It’s still TBD whether it really will be the most open and transparent White House in history, but the photographers who just got back from what’s called a pool photo say they are thrilled.
President Obama was huddling with former military generals and Vice President Joseph R. Biden Jr., and the pool was let into the room for a few minutes to capture him signing some executive orders on Guantanamo Bay.
The scribes from the pool were frantically calling editors with dictation when they came out, but everyone with a camera was smiling broadly.
“Endless!” Mary Calvert, a staff photographer for The Washington Times, exclaimed when she emerged.
“Usually we get seven seconds,” another photographer chimed in.
“He did three minutes and, like, a speech!” another one marveled.
“That sounded like it was chaos,” a journalist who wasn’t part of the pool told the photographers.
“Actually, it was great!” a shooter responded. “What a change!”
On a sour note, one of the wire scribblers didn’t make it into the room. The overhead PA system to announce gatherings isn’t working yet, causing some friction and frustration.
UPDATE, 11:35 a.m.: The PA system crackled and the word “Test” was heard blaring. The entire press room cheered. And Helen Thomas is here, preparing for Robert Gibbs’ maiden briefing.
UPDATE, 5 p.m.: The actual photographers may be happy, but no one is pleased that the Obama White House didn’t let any one besides a print pool into his swearing-in ceremony yesterday when he re-took the oath of office.

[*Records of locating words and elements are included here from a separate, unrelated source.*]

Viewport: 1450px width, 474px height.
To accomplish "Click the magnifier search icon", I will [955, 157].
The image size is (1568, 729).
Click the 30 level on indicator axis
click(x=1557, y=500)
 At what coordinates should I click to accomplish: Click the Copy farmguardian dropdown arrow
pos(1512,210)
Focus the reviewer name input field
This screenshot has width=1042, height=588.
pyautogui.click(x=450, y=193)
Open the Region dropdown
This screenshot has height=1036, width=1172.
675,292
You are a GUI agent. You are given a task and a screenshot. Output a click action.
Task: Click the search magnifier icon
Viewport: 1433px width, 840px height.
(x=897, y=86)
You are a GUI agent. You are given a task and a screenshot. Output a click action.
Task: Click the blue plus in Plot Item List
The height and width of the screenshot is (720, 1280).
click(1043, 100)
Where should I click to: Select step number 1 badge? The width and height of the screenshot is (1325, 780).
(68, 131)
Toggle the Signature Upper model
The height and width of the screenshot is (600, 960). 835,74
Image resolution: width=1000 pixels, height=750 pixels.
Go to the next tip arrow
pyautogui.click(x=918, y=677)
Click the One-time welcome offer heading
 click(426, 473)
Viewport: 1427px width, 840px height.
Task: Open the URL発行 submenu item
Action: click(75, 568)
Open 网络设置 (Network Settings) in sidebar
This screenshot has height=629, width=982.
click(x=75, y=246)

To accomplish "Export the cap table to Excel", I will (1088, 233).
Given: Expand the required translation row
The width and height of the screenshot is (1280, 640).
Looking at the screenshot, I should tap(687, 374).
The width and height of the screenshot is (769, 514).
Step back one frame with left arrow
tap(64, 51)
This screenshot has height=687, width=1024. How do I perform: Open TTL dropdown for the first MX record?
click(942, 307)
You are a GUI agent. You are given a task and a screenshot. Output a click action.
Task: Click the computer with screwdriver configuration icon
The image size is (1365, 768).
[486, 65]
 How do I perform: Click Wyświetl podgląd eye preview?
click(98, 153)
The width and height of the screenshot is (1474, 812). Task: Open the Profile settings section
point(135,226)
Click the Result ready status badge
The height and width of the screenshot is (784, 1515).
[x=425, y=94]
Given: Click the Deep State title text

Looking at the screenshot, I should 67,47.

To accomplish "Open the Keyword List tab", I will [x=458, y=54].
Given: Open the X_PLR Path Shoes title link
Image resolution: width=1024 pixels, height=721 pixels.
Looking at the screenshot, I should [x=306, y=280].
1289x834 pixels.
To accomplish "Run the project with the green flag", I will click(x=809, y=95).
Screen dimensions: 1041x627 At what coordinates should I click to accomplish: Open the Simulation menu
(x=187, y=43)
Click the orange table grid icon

There were some grumblings about this during Gibbs’ briefing, and several wire services are complaining:
NEW YORK (AP) — Three news agencies refused to distribute White House-provided photos of President Barack Obama in the Oval Office on Wednesday, arguing that access should have been provided to news photographers.
The Associated Press, Reuters and Agence France-Presse said the White House was breaking with long-standing tradition in not allowing news photographers to capture the president at work in the Oval Office on his first day.
“We are not distributing what are, in effect, visual press releases,” said Michael Oreskes, managing editor for U.S. news at the AP.